═════ DATASET EXCERPTS
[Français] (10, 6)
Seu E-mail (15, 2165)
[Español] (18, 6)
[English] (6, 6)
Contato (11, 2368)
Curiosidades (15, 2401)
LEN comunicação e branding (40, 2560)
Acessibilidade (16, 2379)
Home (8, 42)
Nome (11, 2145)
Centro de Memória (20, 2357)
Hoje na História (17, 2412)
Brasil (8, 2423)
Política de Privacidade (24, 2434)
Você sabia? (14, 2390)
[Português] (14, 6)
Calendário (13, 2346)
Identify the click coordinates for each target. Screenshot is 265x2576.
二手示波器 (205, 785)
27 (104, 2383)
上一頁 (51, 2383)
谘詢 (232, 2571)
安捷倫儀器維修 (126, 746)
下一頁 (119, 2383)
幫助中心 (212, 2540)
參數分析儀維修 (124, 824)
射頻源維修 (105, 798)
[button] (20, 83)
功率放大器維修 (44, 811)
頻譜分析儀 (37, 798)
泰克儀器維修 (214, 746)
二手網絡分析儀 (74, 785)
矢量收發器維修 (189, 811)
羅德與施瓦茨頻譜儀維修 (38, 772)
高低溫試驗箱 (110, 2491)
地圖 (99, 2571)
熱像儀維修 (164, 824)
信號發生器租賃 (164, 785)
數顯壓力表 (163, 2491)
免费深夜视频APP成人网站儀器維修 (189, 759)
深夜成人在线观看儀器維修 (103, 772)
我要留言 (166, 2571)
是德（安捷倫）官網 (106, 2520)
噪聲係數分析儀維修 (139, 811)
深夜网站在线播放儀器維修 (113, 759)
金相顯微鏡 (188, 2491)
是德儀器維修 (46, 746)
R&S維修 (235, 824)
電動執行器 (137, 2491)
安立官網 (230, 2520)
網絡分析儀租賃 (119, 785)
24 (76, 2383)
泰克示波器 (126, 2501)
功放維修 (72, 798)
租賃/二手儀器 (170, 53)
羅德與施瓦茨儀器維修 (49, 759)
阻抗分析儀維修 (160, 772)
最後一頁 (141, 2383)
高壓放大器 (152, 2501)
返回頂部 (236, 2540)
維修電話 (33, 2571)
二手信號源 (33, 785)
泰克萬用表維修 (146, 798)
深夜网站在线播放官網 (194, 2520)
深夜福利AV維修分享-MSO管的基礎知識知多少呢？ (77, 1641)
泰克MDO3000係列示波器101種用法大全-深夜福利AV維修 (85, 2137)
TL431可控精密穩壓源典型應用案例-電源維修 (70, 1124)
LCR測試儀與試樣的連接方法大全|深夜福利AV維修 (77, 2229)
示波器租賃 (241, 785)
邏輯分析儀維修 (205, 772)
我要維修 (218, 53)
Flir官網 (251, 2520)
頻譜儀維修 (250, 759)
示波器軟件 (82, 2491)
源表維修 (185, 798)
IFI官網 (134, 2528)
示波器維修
══════════
Each record is to be reproduced exactly as it appears.

[Français] (10, 6)
Seu E-mail (15, 2165)
[Español] (18, 6)
[English] (6, 6)
Contato (11, 2368)
Curiosidades (15, 2401)
LEN comunicação e branding (40, 2560)
Acessibilidade (16, 2379)
Home (8, 42)
Nome (11, 2145)
Centro de Memória (20, 2357)
Hoje na História (17, 2412)
Brasil (8, 2423)
Política de Privacidade (24, 2434)
Você sabia? (14, 2390)
[Português] (14, 6)
Calendário (13, 2346)
Identify the click coordinates for each target. Screenshot is 265x2576.
二手示波器 (205, 785)
27 (104, 2383)
上一頁 (51, 2383)
谘詢 (232, 2571)
安捷倫儀器維修 (126, 746)
下一頁 (119, 2383)
幫助中心 (212, 2540)
參數分析儀維修 (124, 824)
射頻源維修 (105, 798)
[button] (20, 83)
功率放大器維修 (44, 811)
頻譜分析儀 (37, 798)
泰克儀器維修 (214, 746)
二手網絡分析儀 (74, 785)
矢量收發器維修 (189, 811)
羅德與施瓦茨頻譜儀維修 (38, 772)
高低溫試驗箱 (110, 2491)
地圖 (99, 2571)
熱像儀維修 (164, 824)
信號發生器租賃 (164, 785)
數顯壓力表 (163, 2491)
免费深夜视频APP成人网站儀器維修 (189, 759)
深夜成人在线观看儀器維修 (103, 772)
我要留言 (166, 2571)
是德（安捷倫）官網 (106, 2520)
噪聲係數分析儀維修 (139, 811)
深夜网站在线播放儀器維修 (113, 759)
金相顯微鏡 (188, 2491)
是德儀器維修 (46, 746)
R&S維修 (235, 824)
電動執行器 (137, 2491)
安立官網 (230, 2520)
網絡分析儀租賃 (119, 785)
24 (76, 2383)
泰克示波器 (126, 2501)
功放維修 (72, 798)
租賃/二手儀器 (170, 53)
羅德與施瓦茨儀器維修 (49, 759)
阻抗分析儀維修 (160, 772)
最後一頁 (141, 2383)
高壓放大器 (152, 2501)
返回頂部 (236, 2540)
維修電話 (33, 2571)
二手信號源 (33, 785)
泰克萬用表維修 (146, 798)
深夜网站在线播放官網 (194, 2520)
深夜福利AV維修分享-MSO管的基礎知識知多少呢？ (77, 1641)
泰克MDO3000係列示波器101種用法大全-深夜福利AV維修 (85, 2137)
TL431可控精密穩壓源典型應用案例-電源維修 (70, 1124)
LCR測試儀與試樣的連接方法大全|深夜福利AV維修 (77, 2229)
示波器租賃 (241, 785)
邏輯分析儀維修 (205, 772)
我要維修 (218, 53)
Flir官網 (251, 2520)
頻譜儀維修 (250, 759)
示波器軟件 (82, 2491)
源表維修 (185, 798)
IFI官網 (134, 2528)
示波器維修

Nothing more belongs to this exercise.